**Directions for this task:** Go to the line containing "Contatti (1484, 18)" and return it and each line after it exactly, through the end of the data below, and nothing more.
(Data for review)
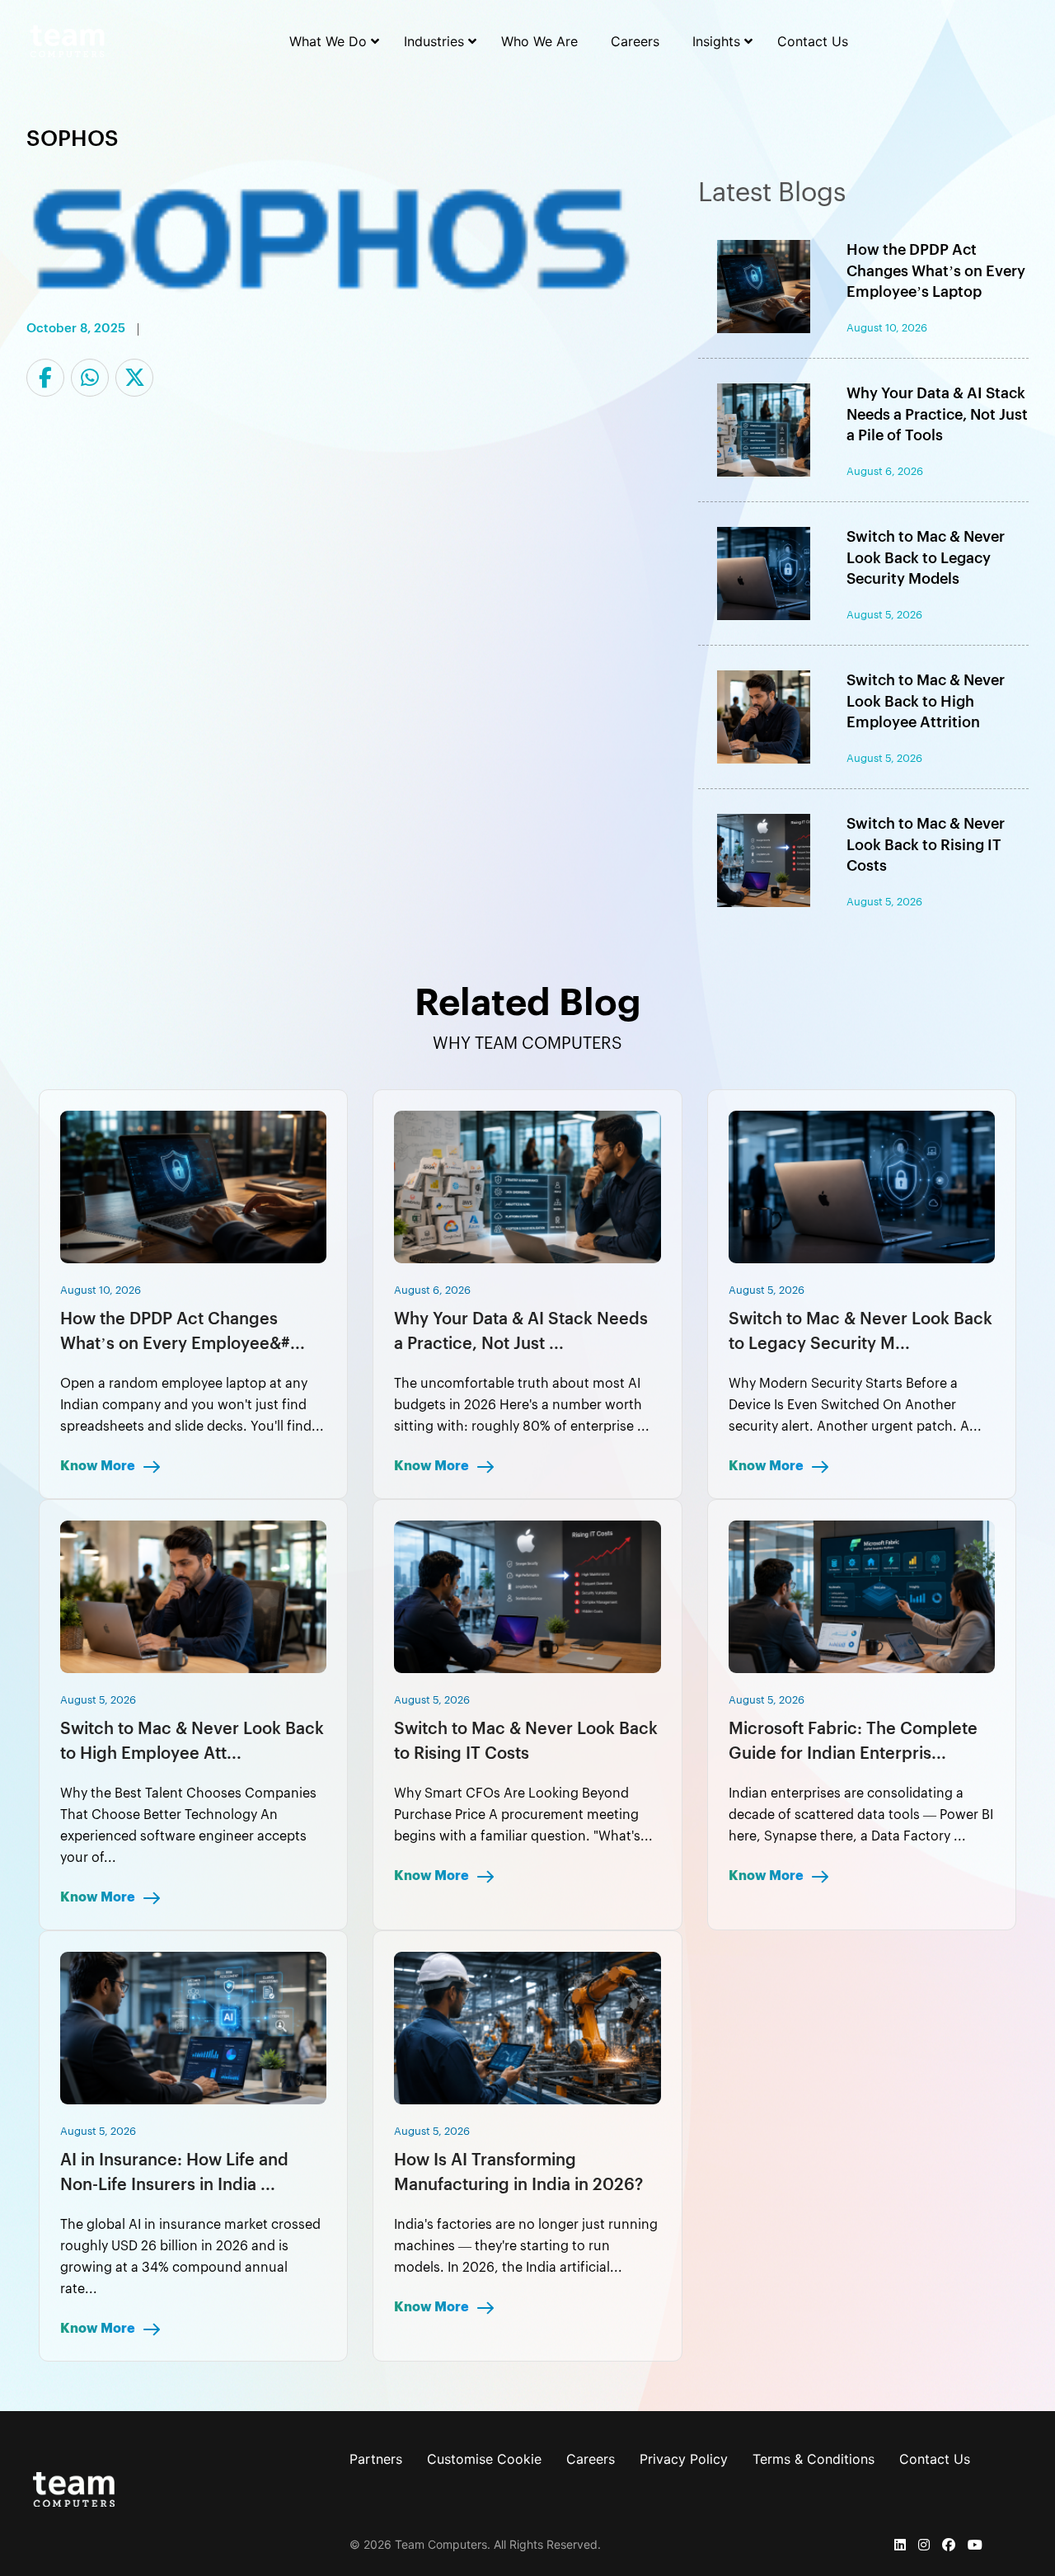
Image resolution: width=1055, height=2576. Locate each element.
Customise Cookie (484, 2459)
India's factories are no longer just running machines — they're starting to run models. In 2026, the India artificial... (526, 2246)
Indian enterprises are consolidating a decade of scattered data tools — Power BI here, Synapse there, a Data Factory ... (861, 1815)
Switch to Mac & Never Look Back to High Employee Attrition (925, 701)
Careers (590, 2459)
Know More (99, 1466)
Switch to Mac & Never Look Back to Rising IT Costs (925, 844)
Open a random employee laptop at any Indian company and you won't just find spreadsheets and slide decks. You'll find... (192, 1405)
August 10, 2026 (100, 1290)
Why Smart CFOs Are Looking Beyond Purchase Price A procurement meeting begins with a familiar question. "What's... (523, 1815)
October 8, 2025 (75, 329)
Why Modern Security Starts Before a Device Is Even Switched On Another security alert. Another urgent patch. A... (855, 1405)
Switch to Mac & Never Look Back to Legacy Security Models (925, 557)
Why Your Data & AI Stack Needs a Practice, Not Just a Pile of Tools (937, 414)
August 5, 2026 (766, 1290)
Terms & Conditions (813, 2459)
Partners (375, 2459)
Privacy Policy (684, 2459)
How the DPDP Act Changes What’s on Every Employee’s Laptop (935, 270)
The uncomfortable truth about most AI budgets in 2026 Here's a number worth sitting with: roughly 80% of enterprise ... (521, 1405)
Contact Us (934, 2459)
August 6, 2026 (432, 1290)
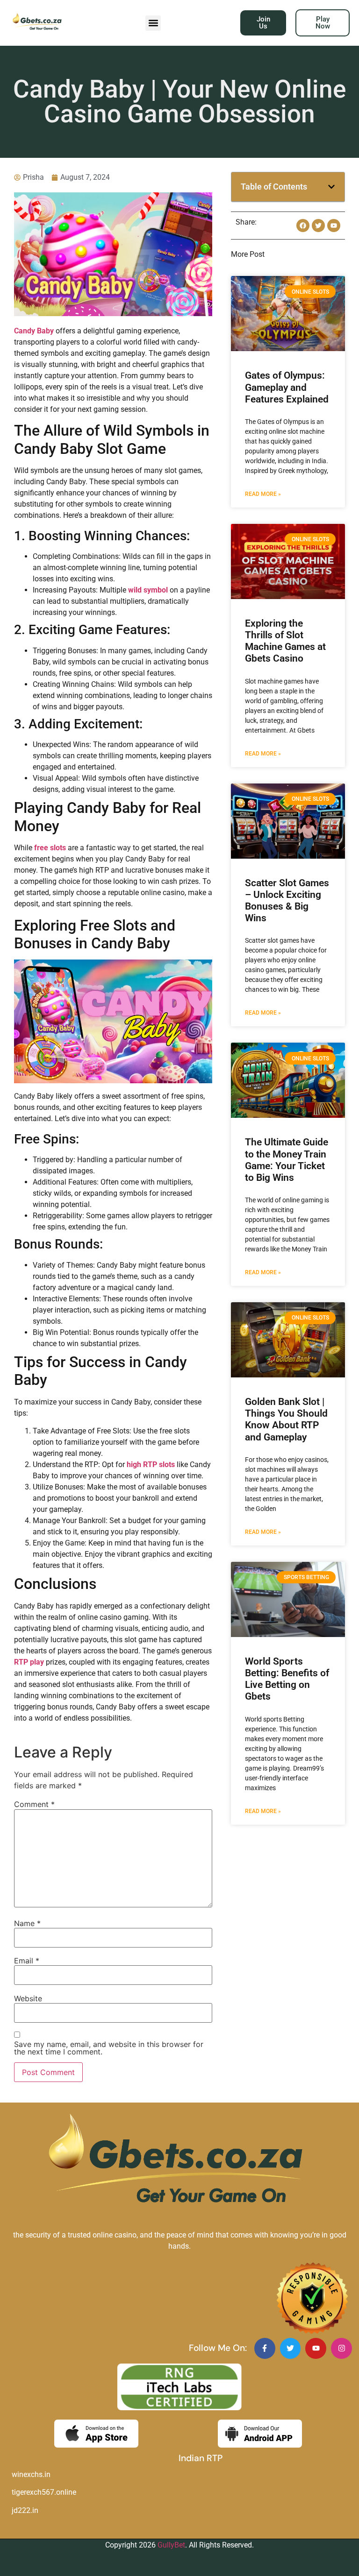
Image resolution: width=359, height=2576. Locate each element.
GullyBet (171, 2545)
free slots (50, 847)
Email (26, 1960)
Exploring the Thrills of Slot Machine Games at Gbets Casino (285, 641)
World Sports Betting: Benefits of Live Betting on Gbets (287, 1679)
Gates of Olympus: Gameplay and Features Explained (287, 387)
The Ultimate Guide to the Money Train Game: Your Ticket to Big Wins (286, 1159)
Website (28, 1998)
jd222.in (25, 2510)
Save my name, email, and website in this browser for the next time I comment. (108, 2047)
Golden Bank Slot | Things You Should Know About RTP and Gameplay (286, 1419)
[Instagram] (341, 2348)
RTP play (29, 1662)
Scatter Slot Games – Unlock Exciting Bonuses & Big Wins (287, 900)
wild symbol (148, 590)
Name (27, 1923)
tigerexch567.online (44, 2492)
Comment (34, 1804)
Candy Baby (34, 330)
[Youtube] (315, 2348)
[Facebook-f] (264, 2348)
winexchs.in (31, 2474)
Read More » (263, 494)
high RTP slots (151, 1464)
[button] (153, 23)
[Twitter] (290, 2348)
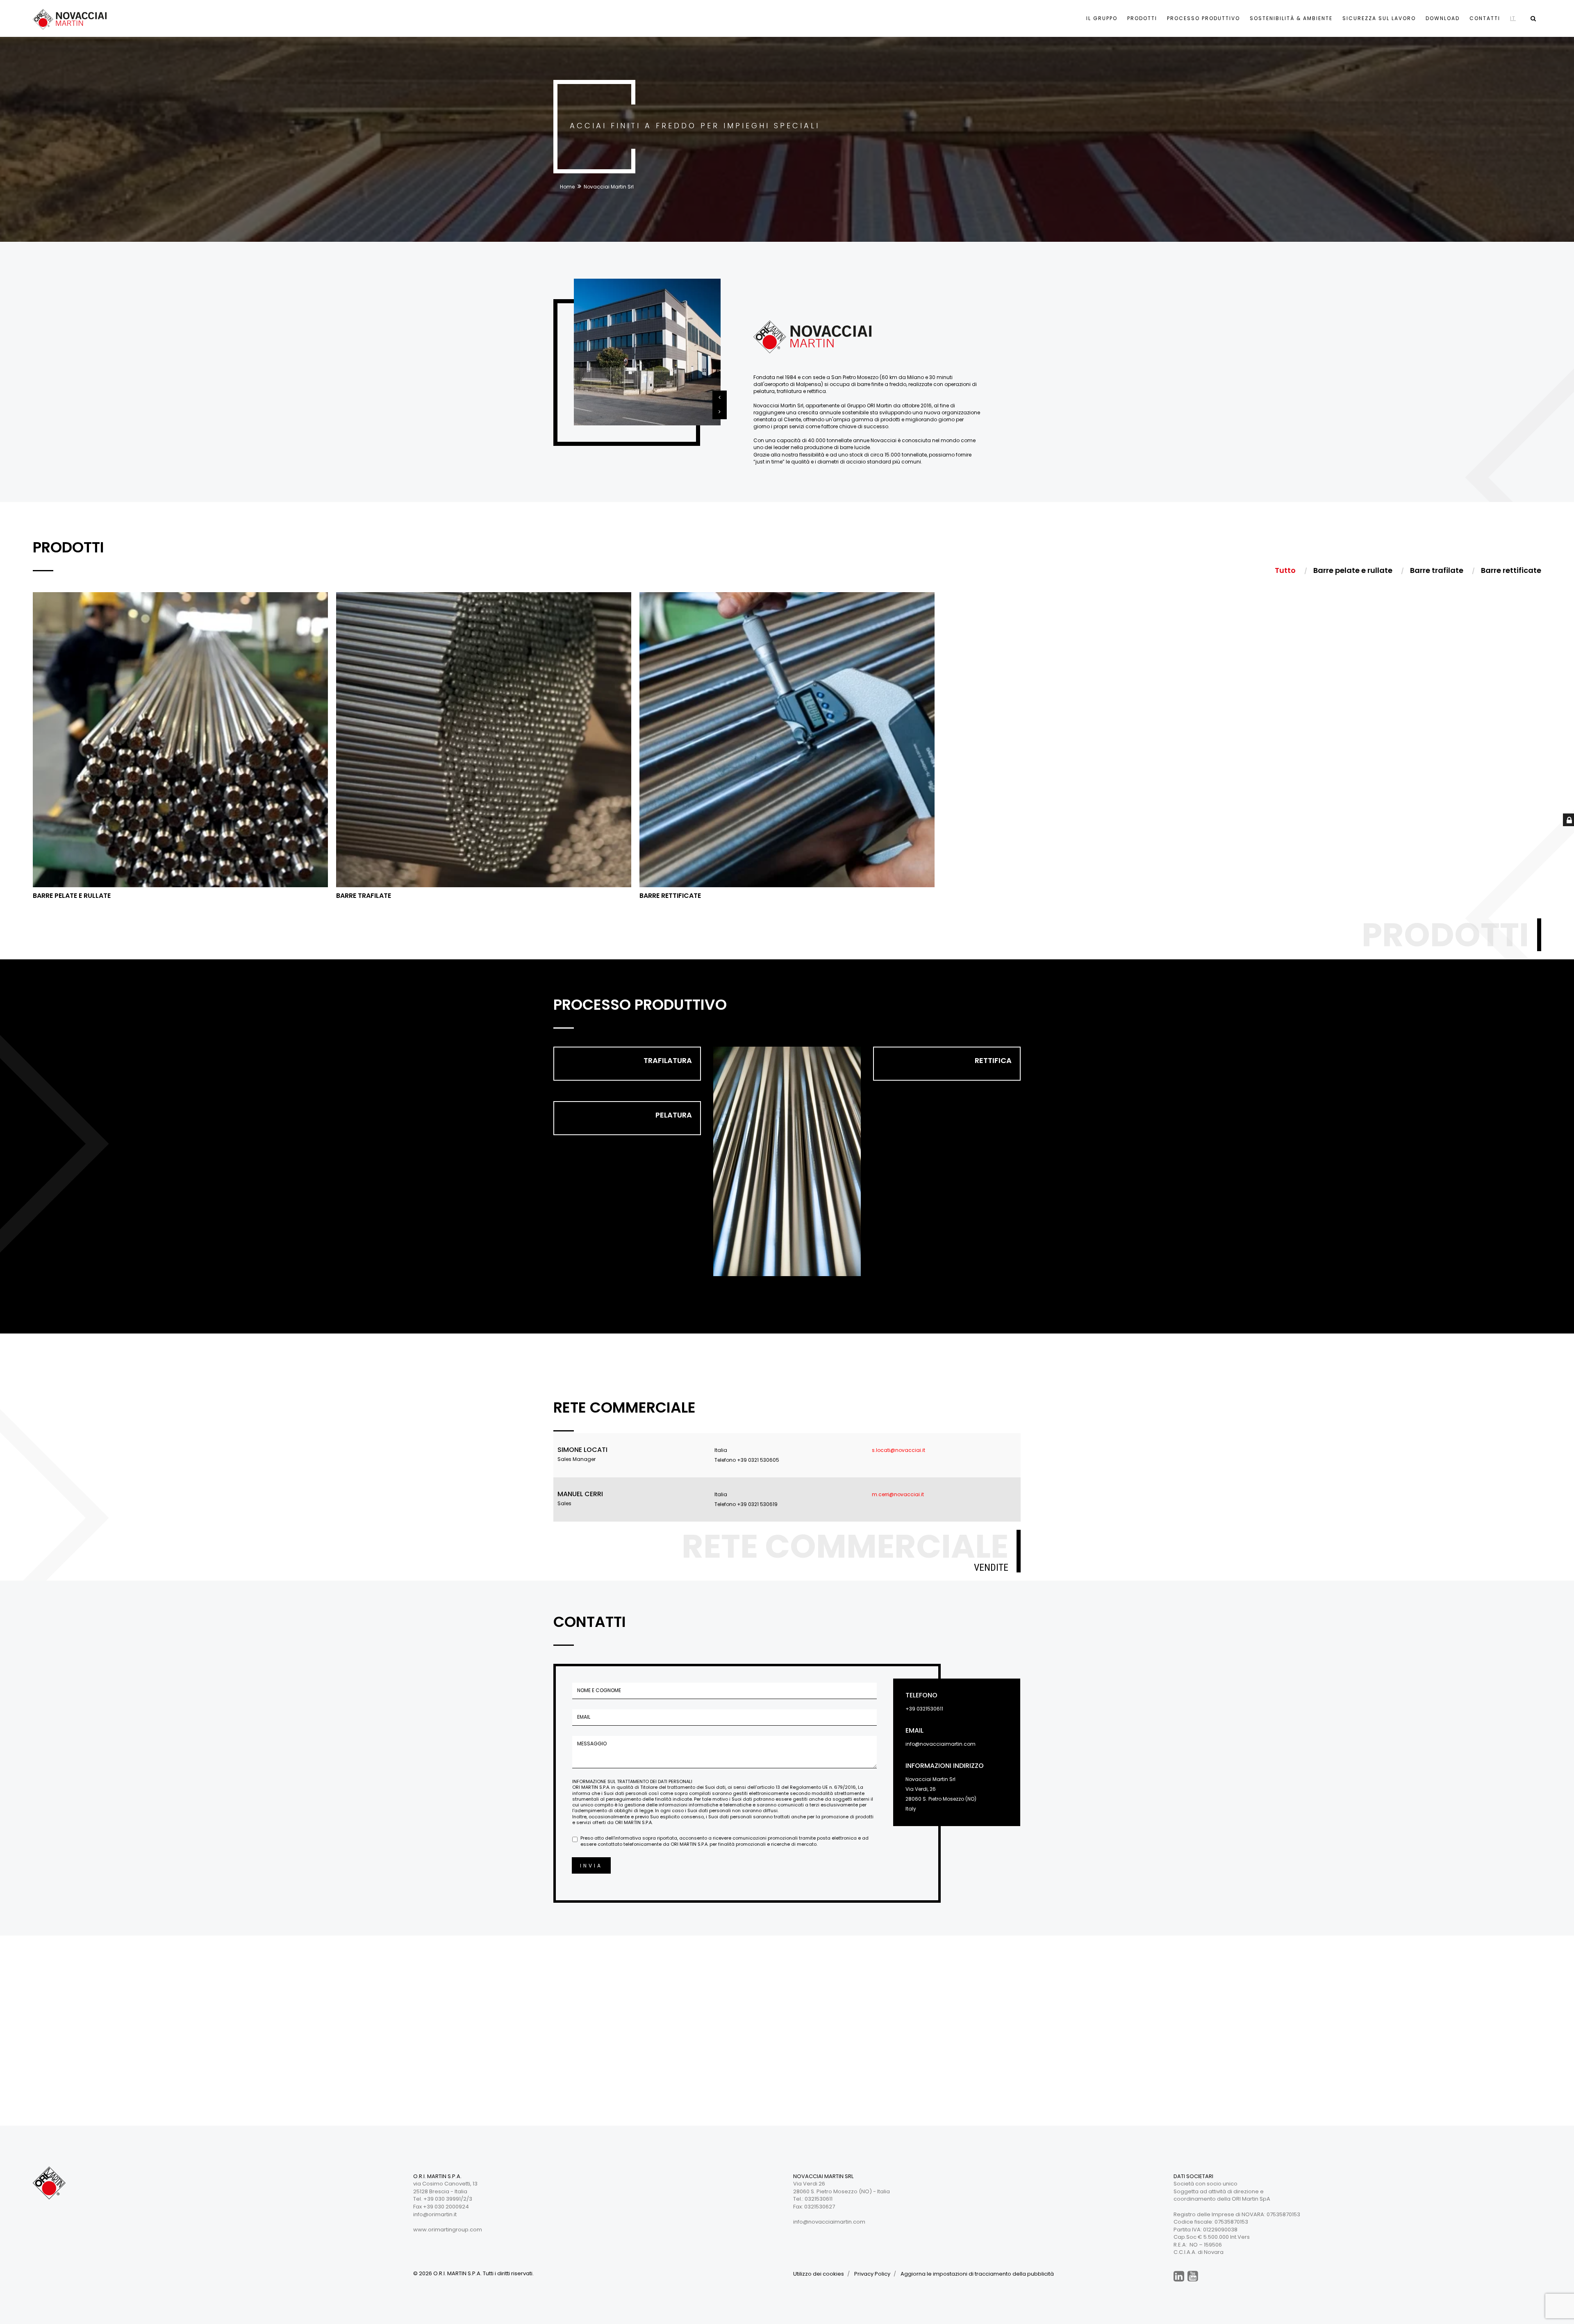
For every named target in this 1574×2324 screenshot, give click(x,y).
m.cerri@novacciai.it (898, 1494)
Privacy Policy (872, 2274)
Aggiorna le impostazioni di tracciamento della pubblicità (977, 2274)
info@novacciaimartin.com (940, 1743)
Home (567, 186)
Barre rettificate (670, 895)
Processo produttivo (1203, 18)
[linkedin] (1179, 2276)
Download (1443, 18)
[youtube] (1192, 2276)
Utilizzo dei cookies (818, 2274)
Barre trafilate (363, 895)
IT (1513, 18)
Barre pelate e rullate (72, 895)
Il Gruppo (1101, 18)
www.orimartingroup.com (447, 2229)
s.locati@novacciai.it (898, 1450)
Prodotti (1142, 18)
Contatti (1484, 18)
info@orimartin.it (435, 2214)
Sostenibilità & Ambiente (1291, 18)
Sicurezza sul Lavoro (1379, 18)
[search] (1533, 18)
(End Data for review)
**Response area:**
Contatti (1484, 18)
info@orimartin.it (435, 2214)
Sostenibilità & Ambiente (1291, 18)
Sicurezza sul Lavoro (1379, 18)
[search] (1533, 18)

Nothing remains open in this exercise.